Wednesday, October 12, 2011

Say NO to Say Yes

Today's Word is No




“Half of the troubles of this life can be traced to saying yes too quickly and not saying no soon enough.” - Josh Billings



One of my favorite words is NO. Saying no is really the best way to say yes. This word will allow you to reclaim time, goals, relationships and excitement. I learned awhile ago that saying no can actually be one of the most selfless and kind things I can do for myself and others, yet how often have two little letters caused your head to spin, heart to beat and a plethora of emotions to issue forth?

It is possible to be generous of spirit and giving to friends and family, as well as upholding your duties at work and within your community by effectively using the word no. When clients tell me that there is never enough time in the day or they are not doing things they want to do or they feel like they are living someone else’s life, one of the first places we start is by identifying their priorities. There is only so much time in the day and only so many projects and people you can commit to. Get clear about what your priorities are, live with integrity and honor them. If saying YES causes you to spend time or energy away from your priorities, then you must say NO.

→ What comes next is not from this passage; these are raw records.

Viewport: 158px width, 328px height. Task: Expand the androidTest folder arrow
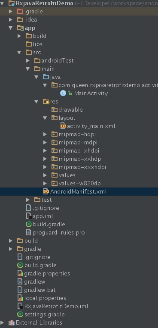(x=28, y=61)
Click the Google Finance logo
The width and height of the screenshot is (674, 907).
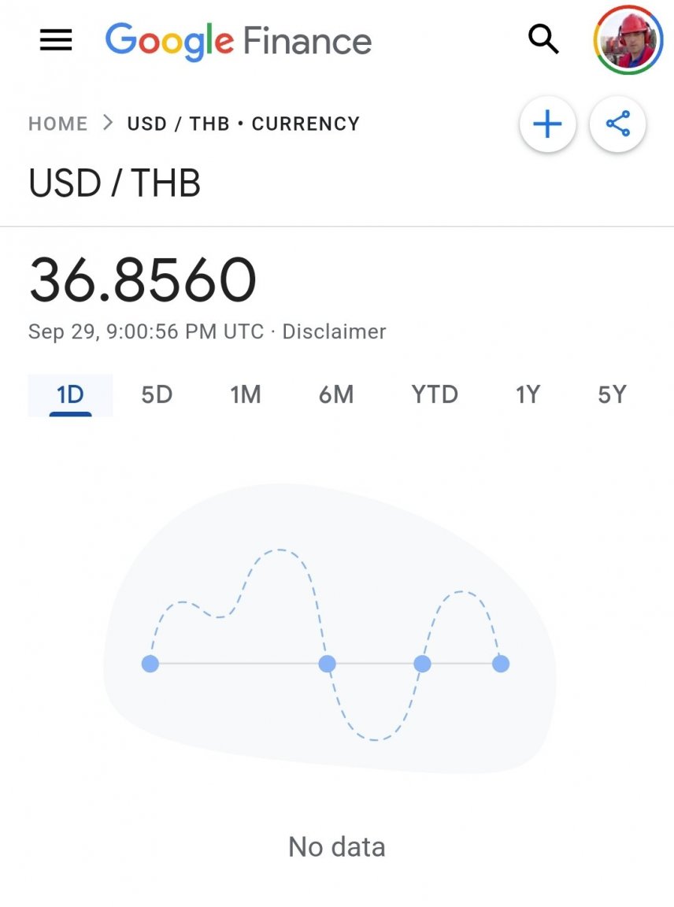[238, 41]
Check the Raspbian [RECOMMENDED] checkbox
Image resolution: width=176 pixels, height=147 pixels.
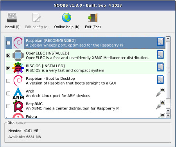(x=8, y=43)
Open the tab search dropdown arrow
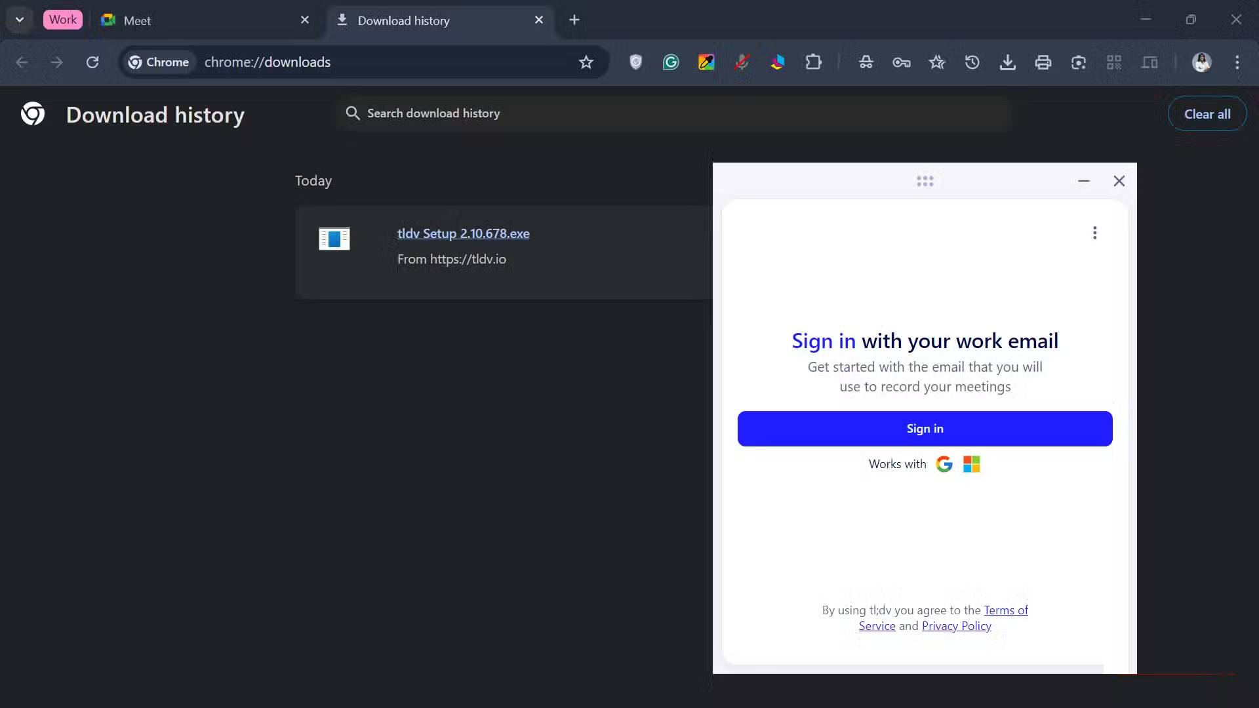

Why does this word cause you such angst? Often it is because there is a belief that saying no is selfish and your worth is tied to your willingness and ability to DO for other people. When agreeing despite risk to your own self-care, priorities and well-being is common, resentment builds and relationships are strained. What to say no to becomes clear when you pay attention to how you are feeling when a request presents itself; pit in your stomach, why me, what now, anger, etc. are all signs you need to back up and re-evaluate your response and level of commitment. Will agreeing to the request create more stress and resentment in the long run? If the answer is YES, then you must say NO!


Saying no is not humming, hawing or maybe-ing. If the requester could hear a possible yes then what you really want to say, is no. Respect yourself and respect them. Trust yourself and trust them. Healthy relationships develop from knowing that you can honor each other’s needs, boundaries and priorities. Have you ever experienced a time when you agreed to something, knowing full well you never wanted to participate? Think back to the emotions, frustration or negative energy directed towards the individual or project. Have you ever known that someone said yes to you, knowing full well that what they wanted to say was no? How did that feel to you? Did that spill into the time together or the project? If saying YES is half-hearted, done out of guilt or will result in sub par involvement, then you must say No.


What I am really wanting in my relationships and for my clients is the freedom for each of us to “spend” ourselves in the very best way we can. Your currency is time. “Spending” time out of your limited time account, without thinking about how that expenditure will affect your bottom line is irresponsible and dangerous. When I say yes I really mean it and am committed, happy and willing to partake to the best of my ability. I also want people who are agreeing to my request to believe it is the best investment of their time, in line with their priorities. Here is the thing, the more you say no to what is not right for you and drains you, the more you affirm and create a life based on what truly matters. Guaranteed that involves actively participating in the lives of the people you care about and engaging in activities which allow you to shine. Saying no is truly the best way to say yes to life. If you have been yes-ing your way through life all the while no-ing it isn’t working; you feel used, tired, worn out or dissatisfied, then you must say NO to say YES.



“Learn to say ‘no’ to the good so you can say ‘yes’ to the best.”




- John C. Maxwell






Tips for Saying No:






  • Use the word no - not maybe or I don't think I can etc.



  • Keep the response simple - give your reason, but do not justify or defend.



  • Tell the truth - demonstrates respect for yourself and others.



  • Show appreciation and gratitude for being included or provided the opportunity.



  • Be prepared to repeat and clarify - if you have always been agreeable, saying no is new to you and hearing no is new for the requester.



  • Know that eventually it will get easier as you become more comfortable with putting your priorities first and as others become accustomed to the new you.
I would be happy to help you in saying YES to your life. Please contact me at onpurposelifecoaching@hotmail.com

1 comment:

Anonymous said...

To know who you really are and to validate that knowing you must have the courage to say no when yes does not feel right. It does take courage because we have been conditioned to give of ourselves fully while sacrificing who we are. In the end we only have bitterness. We blame everyone for the life we have given up when the truth is we didn't have the confidence or self love to just say no. Thanks for the tips. It is great to have tools to use when making such bold moves in loving yourself enough to stand true to who you are.